ECU students rediscover rare frog

GREENVILLE, NC —   Two East Carolina University graduate students whose rediscovery of a poisonous frog made the pages of National Geographic this month will return to the Peruvian rainforest to learn more about it.

ECU students Evan Twomey and Jason Brown leave this month to continue their field research of the frog,Dendrobates captivus, which had last been documented in 1924. Their photos and findings appear in the April 2007 magazine.

“There only had been a few museum specimens collected in the 1920s. Nobody had tried to find them since then,” said Twomey, 24, a graduate student in ECU biology department.

For the past three years, Twomey and Brown have been assisting ECU biology professor Kyle Summers in the Cainarachi Valley in northern Peru. Summers received a grant from the National Science Foundation to study frogs in this region. While doing fieldwork for Summers, the students had heard about the rare frog and with help of local guides and a Peruvian entomologist, they organized an expedition last summer to seek out the species on their own.

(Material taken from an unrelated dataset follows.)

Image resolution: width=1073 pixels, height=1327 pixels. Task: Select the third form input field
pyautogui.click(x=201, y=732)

“Finding the frogs was complicated by the inaccessibility and the native tribes that live there,” said Brown, 26, a Ph.D. student in ECU’s Interdisciplinary Doctoral Program in Biological Sciences. He credited their success to the Peruvian entomologist, Manuel Miranda, who had visited the region several times and had already established a rapport with the tribe.

“If it wasn’t for him, we wouldn’t have even tried,” Brown said.

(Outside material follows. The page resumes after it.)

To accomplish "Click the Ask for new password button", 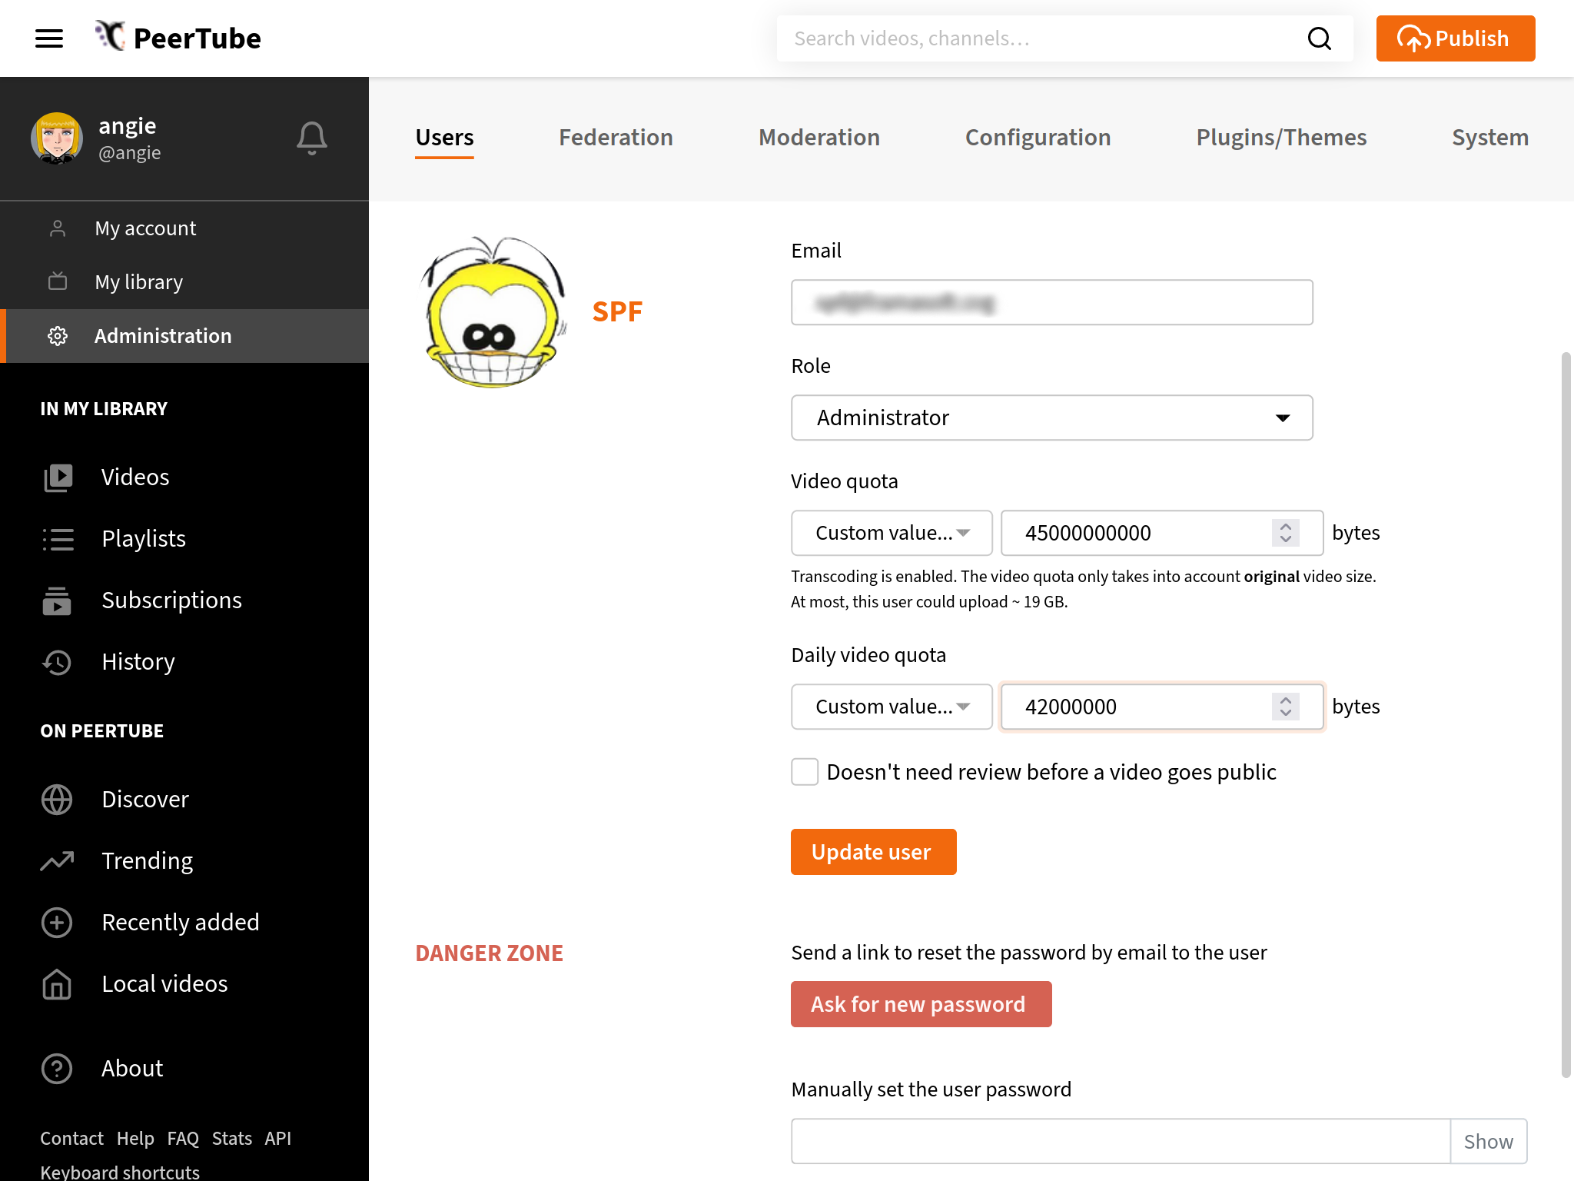I will point(921,1003).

They traveled several days by boat, encountering water rapids into one of the most remote and untraveled regions in Peru. After obtaining permission from the somewhat hostile Aguarunas tribe to travel in their territory, Twomey and Brown found the frogs in abundance.

The frog is about one-half inch long, colored black with red, yellow and orange spots. It is poisonous to predators, but not to humans. They observed and recorded the frogs’ habitat, mating calls, and life cycles. They are now in the process of obtaining permits from the Peruvian government to take tissue samples of the frogs and do more extensive lab research with the aim of publishing their findings.

Summers said he was concerned about the remoteness of the region in which the students traveled, but was proud of their rediscovery of the frog.

“As a scientific research supervisor and advisor, one always wants to see students take initiative on their own and make new discoveries,” Summers said. “On the other hand, in this kind of work, there is always an element of risk, and that is certainly of concern to me as I worry about the health and safety of my students.”